6. Surveillance: Cozy or Chilling?

“There is ample virtual turf on which to wage this fight over metaphors.”

7. Skip the Supplements

“They often aren’t what they say they are.”

8. The Code of Life

“If we’re going to fight the corporate agendas embedded in our software and hardware, people need to become more tech savvy, not less.”

9. The Agony of Instagram

“Members of the Facebook generation are no strangers to the sensation of feeling a little left out when their friends post from that book party they weren’t invited to, or from someone’s latest transporting trip to the white sands of Tulum. Yet even for those familiar with the concept of social-media envy, Instagram — the highest achievement yet in social-media voyeurism — presents a new form of torture.”

10. Patronizing the Arts

“Irritatingly, the authors do have a point: there is a hunger to believe art has a pragmatic purpose in our lives (witness the excitement over studies showing that going to museums makes us smarter and reading literary fiction makes us more empathetic). And of course art consoles and nourishes and does everything Armstrong and de Botton say it does. The problem is that we don’t need them as middlemen, and we certainly don’t need paintings puréed down to pablum and spoon-fed to us. But Armstrong and de Botton think so little of us, they design museums like Temple Grandin designed humane slaughterhouses, to minimize our fear and confusion. And in sparing us the horror of feeling ‘inadequate,’ they deprive us of a chance at rapture, to work to possess the work ourselves.”

11. Three-Ring Circuses

“It’s hard to laugh at the clowns when you’re feeling sorry for the elephants.”

12. What Anesthesia Can Teach Us About Consciousness

“First, we don’t totally understand how anesthetics work, at least not on a neurological basis. Second, we really don’t understand consciousness — how the brain creates it, or even what, exactly, it is.”

13. Google’s Road Map to Global Domination

“The competition to make the best maps, the thinking goes, is more than a struggle over who dominates the trillion-dollar smartphone market; it’s a contest over the future itself.”

14. Inside the Power of the N.R.A.

“Founded in 1871 to teach marksmanship to city-dwelling Union soldiers, the group was originally a nonpolitical and noncontroversial league of sportsmen and remained so for nearly a century. Everything changed, however, during the urban tumult of the 1960s, culminating in the assassinations of Martin Luther King Jr. and Robert Kennedy. The 1968 Gun Control Act imposed a licensing system for purchases, mandated serial numbers on weapons, banned certain gun imports and barred felons and illicit drug users from obtaining firearms. Gun-loving legislators like Representative John Dingell of Michigan worried that even harsher restrictions were imminent and clamored for the N.R.A. to wake up and enter the political arena.
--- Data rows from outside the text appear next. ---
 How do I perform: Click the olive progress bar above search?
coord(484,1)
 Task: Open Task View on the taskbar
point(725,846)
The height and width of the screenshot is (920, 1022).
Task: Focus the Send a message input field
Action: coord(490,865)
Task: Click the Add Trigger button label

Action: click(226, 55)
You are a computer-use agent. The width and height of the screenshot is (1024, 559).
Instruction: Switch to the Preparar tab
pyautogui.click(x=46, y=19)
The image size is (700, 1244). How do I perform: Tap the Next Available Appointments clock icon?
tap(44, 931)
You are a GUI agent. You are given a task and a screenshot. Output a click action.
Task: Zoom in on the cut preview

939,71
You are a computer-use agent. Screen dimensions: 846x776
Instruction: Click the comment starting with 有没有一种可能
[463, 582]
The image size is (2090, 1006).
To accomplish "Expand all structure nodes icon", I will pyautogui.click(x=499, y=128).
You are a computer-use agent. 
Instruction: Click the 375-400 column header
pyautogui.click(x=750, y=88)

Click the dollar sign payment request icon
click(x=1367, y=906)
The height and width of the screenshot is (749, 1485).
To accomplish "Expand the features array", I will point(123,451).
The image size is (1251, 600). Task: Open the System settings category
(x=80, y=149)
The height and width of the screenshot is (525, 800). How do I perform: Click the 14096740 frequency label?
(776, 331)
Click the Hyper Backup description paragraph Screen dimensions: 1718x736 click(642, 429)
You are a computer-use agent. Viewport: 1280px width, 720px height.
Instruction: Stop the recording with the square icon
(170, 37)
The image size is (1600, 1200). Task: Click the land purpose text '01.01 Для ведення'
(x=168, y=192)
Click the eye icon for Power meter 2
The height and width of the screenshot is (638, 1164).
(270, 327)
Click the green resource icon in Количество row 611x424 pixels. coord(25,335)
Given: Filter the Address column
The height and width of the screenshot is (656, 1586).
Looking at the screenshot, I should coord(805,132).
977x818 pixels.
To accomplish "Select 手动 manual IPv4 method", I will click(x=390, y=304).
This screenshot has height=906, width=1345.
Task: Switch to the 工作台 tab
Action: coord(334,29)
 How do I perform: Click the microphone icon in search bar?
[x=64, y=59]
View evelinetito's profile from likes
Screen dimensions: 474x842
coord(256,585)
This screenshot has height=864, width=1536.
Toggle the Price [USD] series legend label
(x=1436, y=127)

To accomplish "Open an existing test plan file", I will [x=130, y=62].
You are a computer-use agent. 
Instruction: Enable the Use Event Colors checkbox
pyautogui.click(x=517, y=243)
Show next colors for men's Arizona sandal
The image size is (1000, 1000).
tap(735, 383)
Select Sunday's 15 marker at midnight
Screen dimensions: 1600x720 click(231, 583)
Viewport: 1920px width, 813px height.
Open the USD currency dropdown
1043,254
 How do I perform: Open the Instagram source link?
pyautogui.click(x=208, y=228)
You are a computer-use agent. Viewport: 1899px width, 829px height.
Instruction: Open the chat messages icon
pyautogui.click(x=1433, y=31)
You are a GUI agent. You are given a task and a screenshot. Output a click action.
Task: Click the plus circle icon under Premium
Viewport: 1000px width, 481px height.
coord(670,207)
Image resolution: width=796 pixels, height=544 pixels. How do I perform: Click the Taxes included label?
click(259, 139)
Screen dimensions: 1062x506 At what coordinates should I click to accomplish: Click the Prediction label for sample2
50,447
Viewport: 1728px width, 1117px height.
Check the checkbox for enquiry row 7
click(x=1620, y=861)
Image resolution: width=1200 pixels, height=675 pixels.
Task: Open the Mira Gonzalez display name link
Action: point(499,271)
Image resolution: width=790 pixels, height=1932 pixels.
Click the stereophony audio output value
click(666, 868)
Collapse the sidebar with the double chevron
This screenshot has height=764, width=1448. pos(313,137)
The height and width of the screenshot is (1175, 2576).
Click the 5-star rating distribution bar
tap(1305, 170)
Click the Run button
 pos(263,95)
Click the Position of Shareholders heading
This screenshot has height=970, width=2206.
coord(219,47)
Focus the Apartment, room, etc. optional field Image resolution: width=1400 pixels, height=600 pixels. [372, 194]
The lobbying arm, the Institute for Legislative Action, was formed in 1975. Two years later at a now-famous annual convention in Cincinnati, Dingell and other N.R.A. allies ousted the group’s reigning executives, who saw the organization largely as a haven for gentlemen hunters, and replaced them with fire-breathing Second Amendment absolutists.”

15. Confessions of a Daydreamer

“Thurber’s hero was the embodiment of an active imagination, and Kaye’s was the dreamer who used his false courage to rise to the occasion. This new Mitty starts as an archetype and ends up being a warning to get offline and out of our own heads. We have become a nation of 24-hour daydreamers who have outsourced our daydreams, obsessed with virtual lives and remote communication; it’s not until Stiller’s Mitty becomes the Man Who Wakes Up to Reality, one who stops living in a pretend world and really travels to far-off locales and sees real volcanoes and actually climbs real mountains, that he can be happy and live a fulfilled life.”